If in 202 c, the left shutter 106 will be opened and the right shutter 108 will be closed, then in 202 d, a high voltage 202 da is applied to the right shutter 108 and no voltage 202 db followed by a small catch voltage 202 dc are applied to the left shutter 106 by the shutter controllers, 118 and 116, respectively. In an exemplary embodiment, applying the high voltage 202 da to the right shutter 108 closes the right shutter, and applying no voltage to the left shutter 106 starts opening the left shutter. In an exemplary embodiment, the subsequent application of the small catch voltage 202 dc to the left shutter 106 prevents the liquid crystals in the left shutter from rotating too far during the opening of the left shutter 106. As a result, in 202 d, the left shutter 106 is opened and the right shutter 108 is closed.

In an exemplary embodiment, the magnitude of the catch voltage used in 202 b and 202 d ranges from about 10 to 20% of the magnitude of the high voltage used in 202 b and 202 d.

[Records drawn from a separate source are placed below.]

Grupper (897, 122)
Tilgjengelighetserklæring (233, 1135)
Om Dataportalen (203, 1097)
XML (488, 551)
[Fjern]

In an exemplary embodiment, during the operation of the system 100, during the method 200, during the time that the left shutter 106 is closed and the right shutter 108 is open in 202 b, a video image is presented for the right eye, and during the time that the left shutter 106 is opened and the right shutter 108 is closed in 202 d, a video image is presented for the left eye. In an exemplary embodiment, the video image may be displayed on one or more of the movie theater screen 102, an LCD television screen, a digital light processing (“DLP”) television, a DLP projector, a plasma screen, and the like.

In an exemplary embodiment, during the operation of the system 100, the CPU 114 will direct each shutter, 106 and 108, to open at the same time the image intended for that shutter, and viewer eye, is presented. In an exemplary embodiment, a synchronization signal may be used to cause the shutters, 106 and 108, to open at the correct time.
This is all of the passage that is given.